TUGAS YANG DIKERJAKAN:
[a] Sebutkan semua bidang yang tercantum dalam keterangan koleksi informasi di awal blok teks.
[b] Pada hari dan tanggal apa tulisan dalam blok teks dicantumkan?
[c] Tuliskan kembali tanpa perubahan bagian blok teks mulai dari "Referensi solusi krisis" sampai dengan "masyarakat pluralistik.", termasuk kata-kata terakhir itu.

BLOK TEKS:

^^^^^^^^

Referensi solusi krisis serbaneka Sicunpas On_Line Koleksi informasi ideologi, politik, ekonomi, sosial, budaya, hukum, moral
Senin, 28 November 2011
Kita hanya Islam permukaan
catatan serbaneka asrir pasir
Kita hanya Islam permukaan
Setan iblis senantiasa mengaliri, menjalari sekujur tubuh bangsa,
negara ini. Diyakinkannya bahwa hasrat keinginan agar ormas, parpol
kembali berdasarkan Islam, pada IMTAQ adalah kemunduran. Islam, IMTAQ
diberi predikat primitive, skretarian, ekslusif, ekstrimis, sangat
tidak sesuai, tidak cocok dengan masyarakat modern, masyarakat global,
masyarakat pluralistik.

^^^^^^^^

INFORMASI YANG DIBERIKAN:
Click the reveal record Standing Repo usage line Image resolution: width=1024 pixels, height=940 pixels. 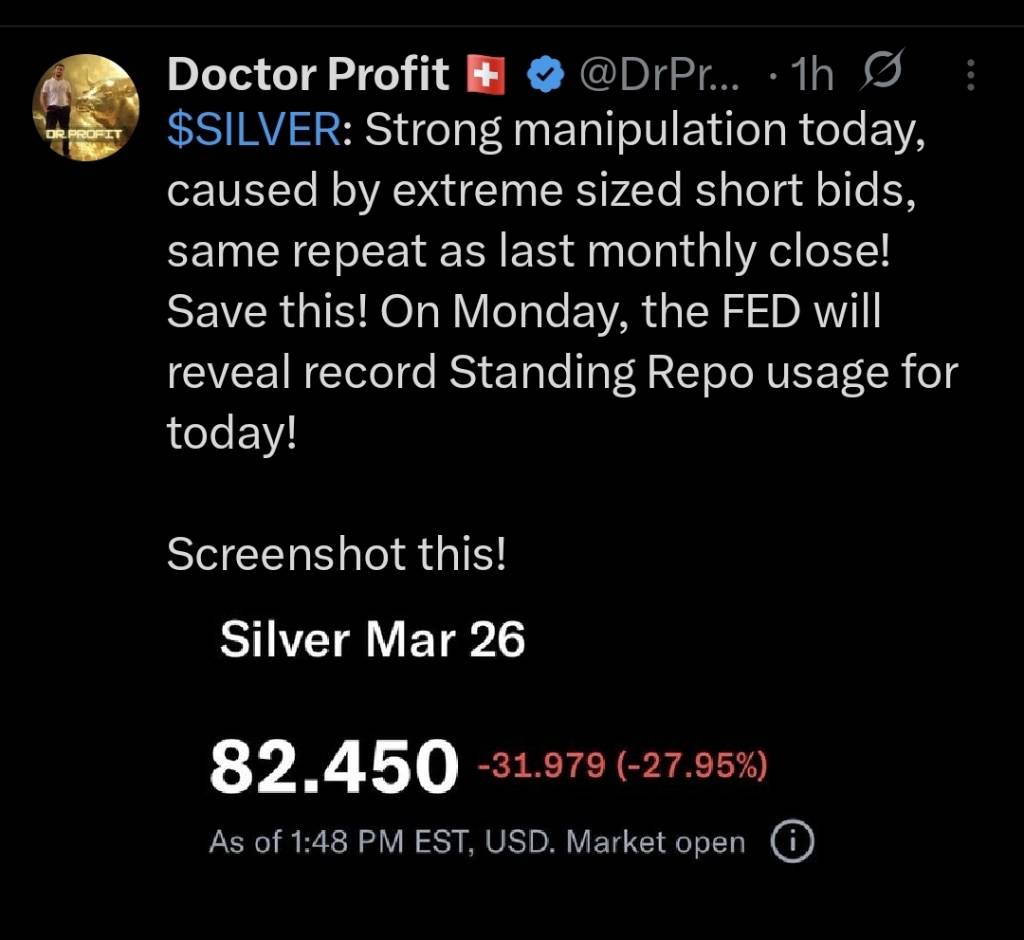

^^^^^^^^

JAWABAN LATIHAN:
[a] Ideologi, politik, ekonomi, sosial, budaya, hukum, dan moral.

[b] Senin, 28 November 2011.

[c]
Referensi solusi krisis serbaneka Sicunpas On_Line Koleksi informasi ideologi, politik, ekonomi, sosial, budaya, hukum, moral
Senin, 28 November 2011
Kita hanya Islam permukaan
catatan serbaneka asrir pasir
Kita hanya Islam permukaan
Setan iblis senantiasa mengaliri, menjalari sekujur tubuh bangsa,
negara ini. Diyakinkannya bahwa hasrat keinginan agar ormas, parpol
kembali berdasarkan Islam, pada IMTAQ adalah kemunduran. Islam, IMTAQ
diberi predikat primitive, skretarian, ekslusif, ekstrimis, sangat
tidak sesuai, tidak cocok dengan masyarakat modern, masyarakat global,
masyarakat pluralistik.